Results from scores of regional banks this past week eased any lingering fears that mid-sized financial institutions faced the sort of existential threat that surfaced in the spring when the failures of three sizable banks triggered outflows across the banking system.

Deposits were up at most smaller banks, even those that suffered outflows during the first quarter, and investors responded by pushing stocks higher.

KBW Nasdaq Regional Bank Index (^KRX), which tracks the performance of the smaller banks, rose 7.3% for the week, its best weekly performance in more than a year. The KBW Nasdaq Bank Index (^BKX), which includes some of the biggest banks, was also up 6.5%.
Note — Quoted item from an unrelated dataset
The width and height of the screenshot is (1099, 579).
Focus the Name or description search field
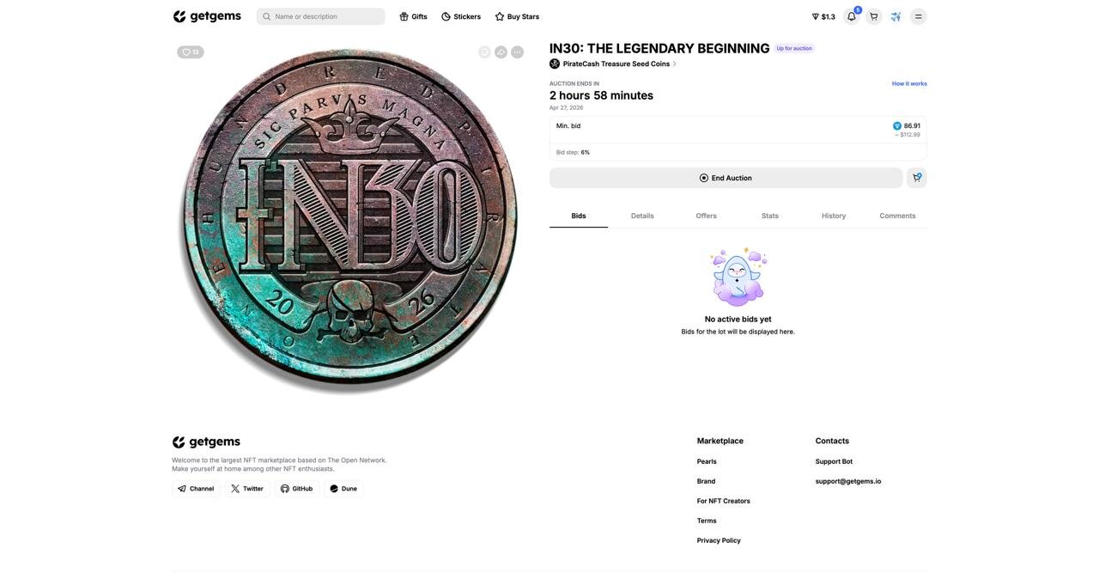321,16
Zions (ZION), a bank based in Salt Lake City, jumped 9% Thursday. Citizens (CFG), of Providence, Rhode Island, was up 6% on the same day. US Bancorp (USB) of Minneapolis also rose 6.5% the day it reported.

But the results also showed a number of these banks still face numerous challenges.
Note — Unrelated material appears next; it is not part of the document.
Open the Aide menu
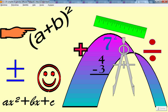Image resolution: width=168 pixels, height=112 pixels. tap(34, 5)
Most attracted more deposits during the quarter by paying a lot more for them, cutting into a key measure of profitability. Twelve regional lenders revised down their estimates of revenue or lending profits for the rest of the year, including PNC (PNC) and Truist (TFC) as well as Western Alliance and Zions.

Many of these same institutions are also bracing for higher capital requirements from the Federal Reserve that could be released as early as next week. Bankers argue that more stringent buffers will make it more challenging for them to earn robust profits in the future and possibly crimp lending.

'Spotting one robin doesn't make it spring'

The run-up in bank stocks this week, Odeon Capital analyst Dick Bove said in a note, happened because the values of banks had fallen so far relative to the rest of the market.

"There has been no significant shift in the earnings outlook of the group," he wrote. In fact, many banks "are suggesting that investors be cautious in estimating future earnings results."

One such institution is Cincinnati-based Fifth Third (FITB), the nation’s 17th-largest bank. Its deposits rose, but the bank trimmed its full-year forecast range for net interest income. That key figure measures the difference between what banks earn on their loans and what they pay for their deposits.

"We're going to always plan around a more conservative outcome because if we're wrong, everybody does well, and if we're right, we're better positioned to deliver stable earnings," said CEO Tim Spence.

The bank's CFO, James Leonard, told analysts that "our June, like everyone else's, was quite strong," but "spotting one robin doesn't make it spring. And therefore, we're going to continue to be cautious in the outlook and play defense in this environment."

A storefront of a Fifth Third bank branch is shown with a palm tree in Florida.
A Fifth Third branch in Boca Raton, Fla. REUTERS/Joe Skipper (Joe Skipper / reuters)

The outlook for regional bank stocks in the near term "really isn’t that good" based on the fundamentals, according to Matt Maley, Miller Tabak's chief market strategist.

"Lending has gone down," Maley said. "Where are they going to make money?"

Chris McGratty, head of US bank research with Keefe, Bruyette & Woods, noted that "the stocks have done better because expectations were really really low," admitting that his team had "taken a pretty good hatchet" to future earnings estimates ahead of this past week.

He also noted the technical contribution to the week's rally. Short sellers were forced to buy $469 million worth of bank stocks over the past seven days to cover their positions, according to data from market analytics firm S3.

The boost contributed most to the stocks of US Bancorp, Zions, and Cleveland-based KeyCorp (KEY), according to the data.

"There’s been a lot of short covering," McGratty said, adding that "when things appear less bad, that can kick up the animal spirits."

Retail investors were part of the week's action, too. On Wednesday, during the rally's peak, regional bank stocks saw average daily inflows that were three times what was received in the past two weeks, according to data from market analytics firm Vanda.

"It looks like retail traders took the good news around deposits in stride and decided to chase rather than sell some of these regional names," Marco Iachini, Vanda's senior vice president of research, told Yahoo Finance.